[[ Supplied material open ]]
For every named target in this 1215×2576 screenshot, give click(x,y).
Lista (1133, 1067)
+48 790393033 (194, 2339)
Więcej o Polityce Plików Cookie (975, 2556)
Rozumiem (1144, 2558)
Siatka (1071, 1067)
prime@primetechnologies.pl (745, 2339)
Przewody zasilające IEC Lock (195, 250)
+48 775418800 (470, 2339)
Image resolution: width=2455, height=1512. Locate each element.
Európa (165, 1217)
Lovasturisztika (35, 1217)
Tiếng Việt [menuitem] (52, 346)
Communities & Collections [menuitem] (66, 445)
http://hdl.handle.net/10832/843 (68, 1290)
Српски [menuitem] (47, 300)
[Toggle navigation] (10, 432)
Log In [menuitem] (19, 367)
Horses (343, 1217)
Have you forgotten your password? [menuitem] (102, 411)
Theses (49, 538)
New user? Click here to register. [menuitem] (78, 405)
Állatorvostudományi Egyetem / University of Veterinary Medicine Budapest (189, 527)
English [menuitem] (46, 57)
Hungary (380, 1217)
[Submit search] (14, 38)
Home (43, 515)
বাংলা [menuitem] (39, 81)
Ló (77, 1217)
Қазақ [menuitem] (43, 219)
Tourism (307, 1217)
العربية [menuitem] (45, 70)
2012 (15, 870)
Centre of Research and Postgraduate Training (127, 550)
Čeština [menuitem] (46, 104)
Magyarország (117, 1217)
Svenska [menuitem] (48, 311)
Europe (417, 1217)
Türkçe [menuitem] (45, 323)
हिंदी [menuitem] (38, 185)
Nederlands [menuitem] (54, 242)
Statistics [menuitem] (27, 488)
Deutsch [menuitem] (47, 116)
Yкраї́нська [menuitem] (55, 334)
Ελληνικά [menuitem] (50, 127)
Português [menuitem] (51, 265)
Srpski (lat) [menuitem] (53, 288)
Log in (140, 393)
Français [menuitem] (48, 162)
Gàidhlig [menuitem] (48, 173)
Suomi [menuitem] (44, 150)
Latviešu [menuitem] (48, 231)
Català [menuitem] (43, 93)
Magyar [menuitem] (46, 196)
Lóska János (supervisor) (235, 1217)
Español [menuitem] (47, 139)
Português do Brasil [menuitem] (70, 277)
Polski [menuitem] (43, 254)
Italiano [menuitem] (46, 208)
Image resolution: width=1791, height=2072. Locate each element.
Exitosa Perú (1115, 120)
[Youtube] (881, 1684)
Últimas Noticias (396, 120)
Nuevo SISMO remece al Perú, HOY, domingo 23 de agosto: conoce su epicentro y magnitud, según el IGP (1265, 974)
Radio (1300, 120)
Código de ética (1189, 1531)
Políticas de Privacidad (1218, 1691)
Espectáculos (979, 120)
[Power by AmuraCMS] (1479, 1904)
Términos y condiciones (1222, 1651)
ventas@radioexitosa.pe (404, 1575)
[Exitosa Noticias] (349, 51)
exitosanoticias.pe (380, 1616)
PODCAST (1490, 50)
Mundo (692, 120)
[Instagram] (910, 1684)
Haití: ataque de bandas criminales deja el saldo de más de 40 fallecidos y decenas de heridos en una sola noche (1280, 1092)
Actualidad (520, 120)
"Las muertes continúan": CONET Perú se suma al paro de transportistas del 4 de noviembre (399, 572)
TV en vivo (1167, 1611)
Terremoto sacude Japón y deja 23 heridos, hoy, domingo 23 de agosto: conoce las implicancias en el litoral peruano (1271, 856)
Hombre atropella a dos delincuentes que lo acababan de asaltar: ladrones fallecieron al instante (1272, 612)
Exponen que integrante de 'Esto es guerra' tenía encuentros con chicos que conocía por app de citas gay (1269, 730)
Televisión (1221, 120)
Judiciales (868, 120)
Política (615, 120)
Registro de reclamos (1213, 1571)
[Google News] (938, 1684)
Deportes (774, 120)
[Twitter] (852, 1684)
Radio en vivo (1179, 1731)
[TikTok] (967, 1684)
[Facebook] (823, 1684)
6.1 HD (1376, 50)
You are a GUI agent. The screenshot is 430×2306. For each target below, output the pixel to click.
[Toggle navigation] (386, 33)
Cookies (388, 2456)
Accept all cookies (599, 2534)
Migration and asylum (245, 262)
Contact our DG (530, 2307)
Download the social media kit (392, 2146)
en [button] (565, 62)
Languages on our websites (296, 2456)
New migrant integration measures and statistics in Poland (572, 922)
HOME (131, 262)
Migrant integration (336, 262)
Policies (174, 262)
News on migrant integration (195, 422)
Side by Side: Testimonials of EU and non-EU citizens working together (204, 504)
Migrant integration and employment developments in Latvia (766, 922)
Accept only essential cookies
[[ Supplied material closed ]]
## Work request
Whenever a line above holds the word "Português", include it in your count, and report nothing but that count.

## Completed exercise
2